Your assignment:
Make a verbatim copy of all the records. Skip every image.

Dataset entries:

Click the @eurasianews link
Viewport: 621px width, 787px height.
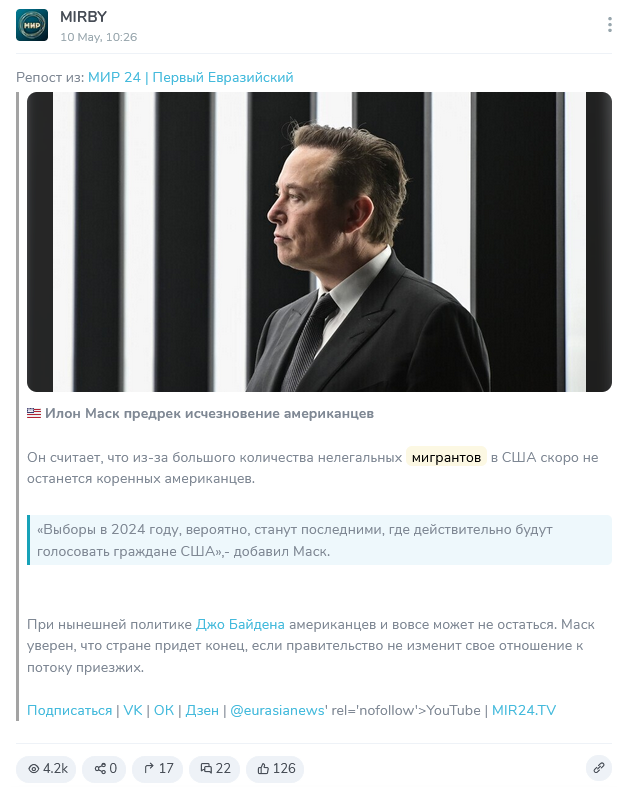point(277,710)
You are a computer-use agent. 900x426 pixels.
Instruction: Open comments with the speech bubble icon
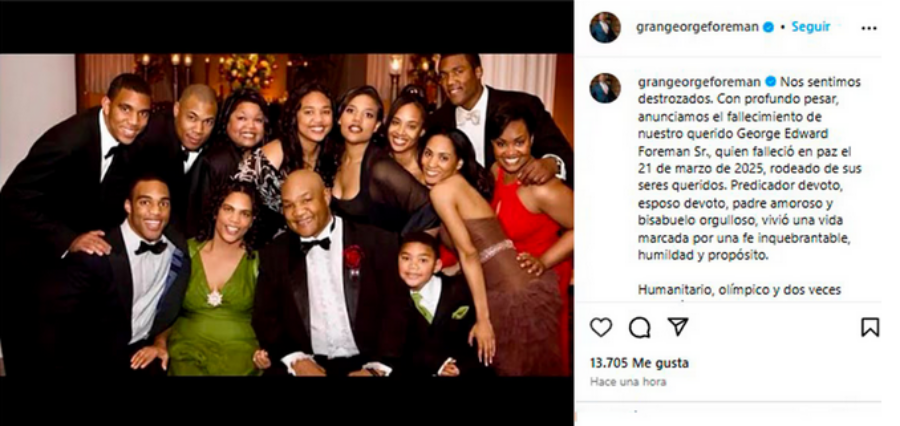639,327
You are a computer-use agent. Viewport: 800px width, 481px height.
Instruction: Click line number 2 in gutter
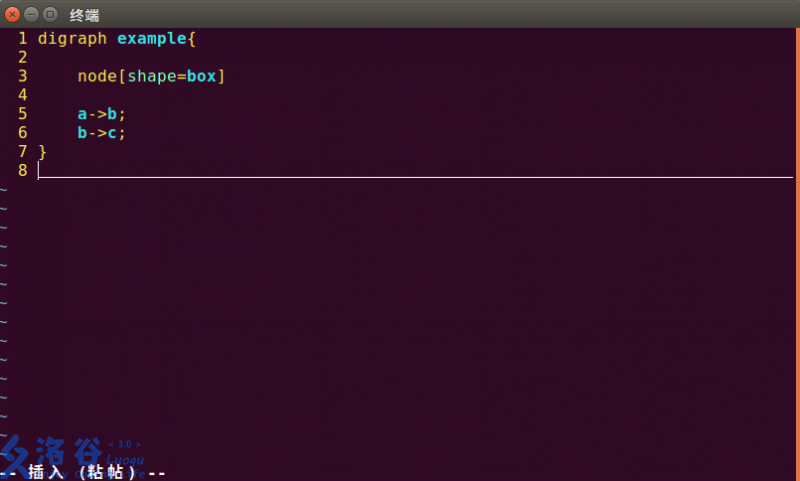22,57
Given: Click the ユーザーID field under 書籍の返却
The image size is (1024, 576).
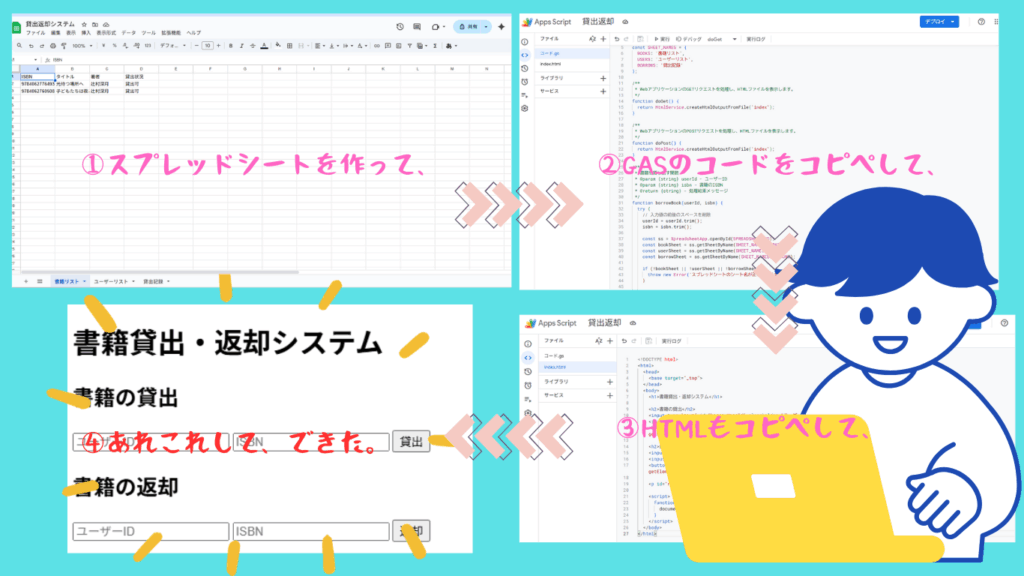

Worked solution:
Click the @eurasianews link
Viewport: 621px width, 787px height.
point(277,710)
You are a computer-use agent. 900x426 pixels.
Instruction: Open comments with the speech bubble icon
639,327
You are a computer-use agent. Viewport: 800px width, 481px height.
Instruction: Click line number 2 in gutter
22,57
Given: Click the ユーザーID field under 書籍の返却
The image size is (1024, 576).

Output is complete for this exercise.